Mexico far from goal on Alibaba e-commerce deal: official

MEXICO CITY (Reuters) - Mexico’s deal with China’s biggest e-commerce company, Alibaba, to increase online business for exports like avocados and tequila needs the participation of dozens more companies to make it successful, an official at Mexican trade group Promexico said in an interview.

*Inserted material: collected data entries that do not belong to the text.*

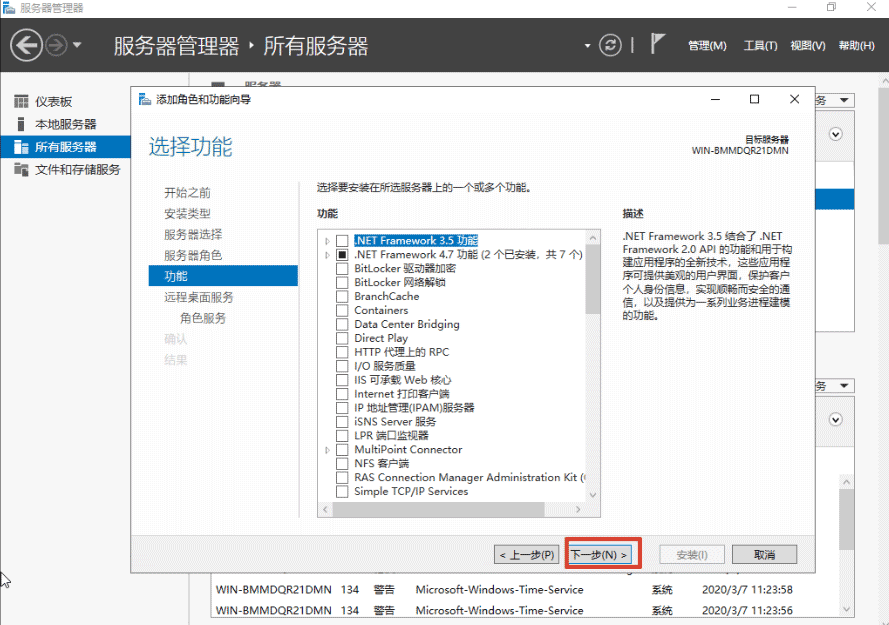Click the 下一步(N) next button
Viewport: 889px width, 625px height.
pos(599,554)
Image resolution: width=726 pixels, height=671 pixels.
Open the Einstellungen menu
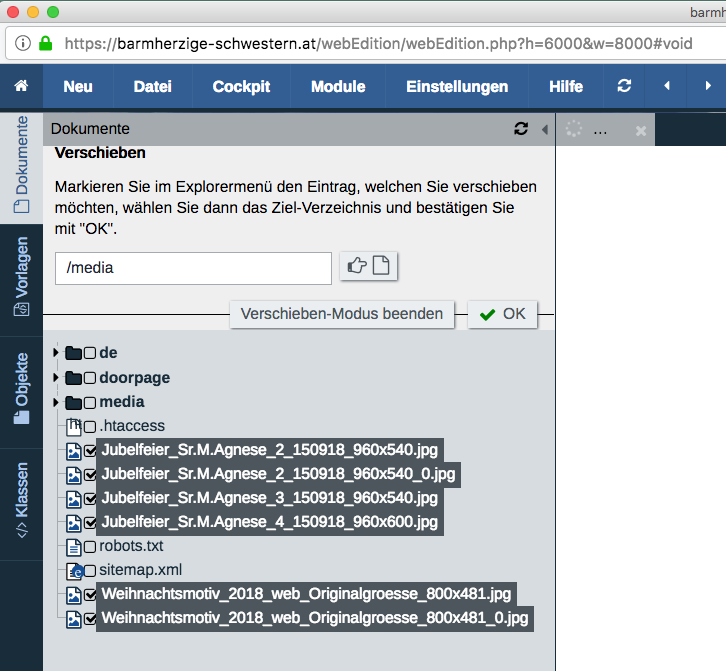click(x=457, y=87)
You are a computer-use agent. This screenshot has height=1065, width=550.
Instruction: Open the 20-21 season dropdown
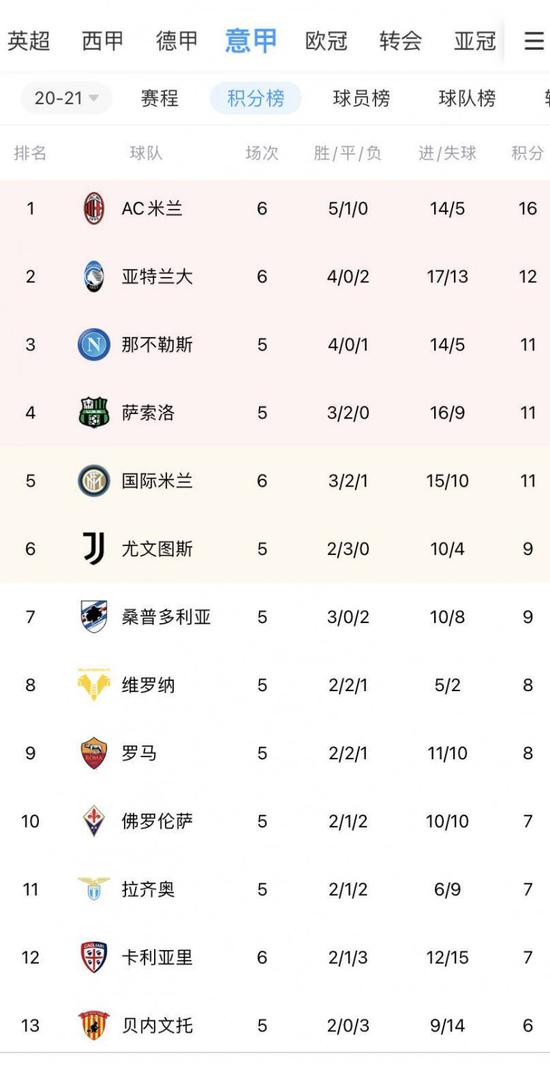coord(66,98)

FILE PHOTO: An employee is seen behind a glass wall with the logo of Alibaba at the company's headquarters on the outskirts of Hangzhou, Zhejiang province, April 23, 2014. REUTERS/Chance Chan/File Photo

So far, 24 companies have been approved to export to businesses in China and other countries as paying members on business-to-business platform, Carlos Alvarez, a project coordinator at government trade and investment group Promexico, told Reuters this week.Alibaba is waiting for 100 Mexican vendors to join before launching a country-specific site known as a “pavilion” on its wholesale platform that would showcase Mexican products on a single web page, Alvarez said.

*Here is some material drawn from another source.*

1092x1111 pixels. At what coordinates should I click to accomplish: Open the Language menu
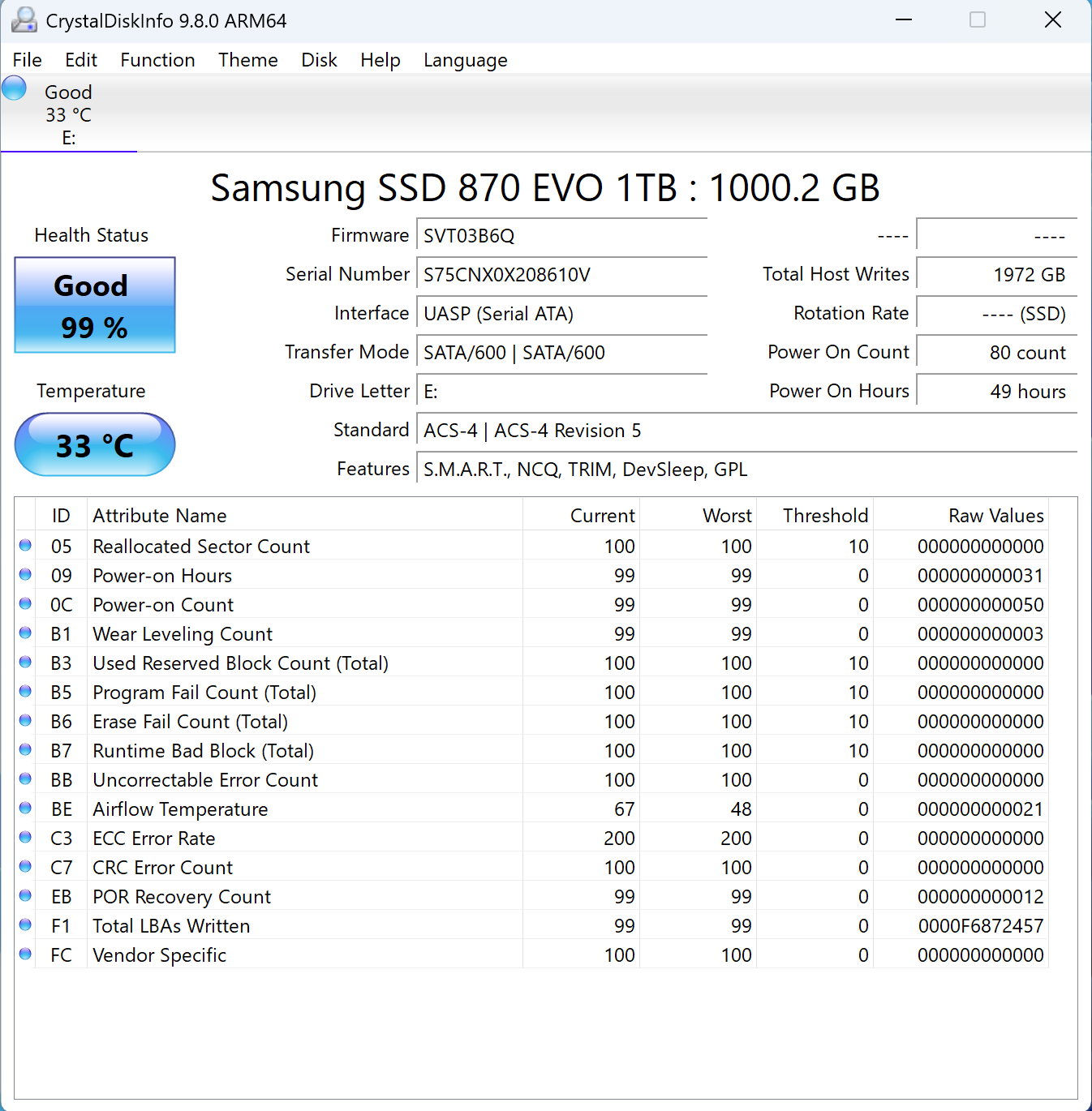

The Mexican government signed a deal with Alibaba last September to help small- and mid-sized businesses enter Mexico’s nascent e-commerce industry alongside mega players including Wal-Mart de Mexico and Amazon Inc.

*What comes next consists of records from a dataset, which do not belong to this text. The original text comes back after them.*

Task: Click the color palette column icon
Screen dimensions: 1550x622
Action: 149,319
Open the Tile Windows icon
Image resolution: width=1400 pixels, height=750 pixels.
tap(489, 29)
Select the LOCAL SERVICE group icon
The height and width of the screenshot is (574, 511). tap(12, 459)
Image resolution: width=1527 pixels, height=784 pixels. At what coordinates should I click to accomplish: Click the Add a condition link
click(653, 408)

Alibaba said in a statement that it was committed to “helping them participate in global trade through e-commerce and the use of technology.”

Part of Promexico’s task is convincing companies that gaining access to Alibaba is worth taking on complex logistics and high shipping and insurance costs, Alvarez said.

“They’re scared of coming because it’s expensive. But once they’re there, they can take off,” he said.

Unfamiliarity among Mexican businesses with Alibaba’s wholesale platform and e-commerce in general, along with seller membership costs, have been other barriers, Alibaba said.

Alibaba offered a half-price promotion from November 2017 to March 2018, putting the annual cost at $1,500 a year, Alvarez said. Promexico is negotiating with Alibaba to renew the promotion.

A web page dedicated to Mexico would be Alibaba’s first to focus on Latin America and would join pages for 17 other countries, including the United States, India and Japan.

“They want the Mexico pavilion because they know that Mexico has products of quality, and products that distinguish it,” Alvarez said, naming leather cowboy boots, tequila and mezcal liquors, cactus cooking ingredients and avocado-based cosmetics and soaps as examples of high-demand items in China.

Just as coveted are avocados that can be wrapped with shiny bows and given as gifts, Alvarez said.

Companies on board include home goods business Vianney, sugar producer Panelami, shoemaker Altura Siete and coffee farm Argovia.

Some companies that qualified for the program were not ready to leap into new territory.

Grupo Evans, which sells industrial equipment like electric generators and water pumps, was approved but decided to hold off until gathering more internal resources to handle greater sales volume it expects from new markets.

“We needed a bit of preparation,” said Ana Carolina Goytia Martinez, head of digital marketing for Evans. “But we’re looking for new markets and we think with e-commerce, we can reach them.”

Alibaba reported its strongest-ever quarterly revenue growth on Thursday, partially boosted by an increase in paying members on its wholesale platform.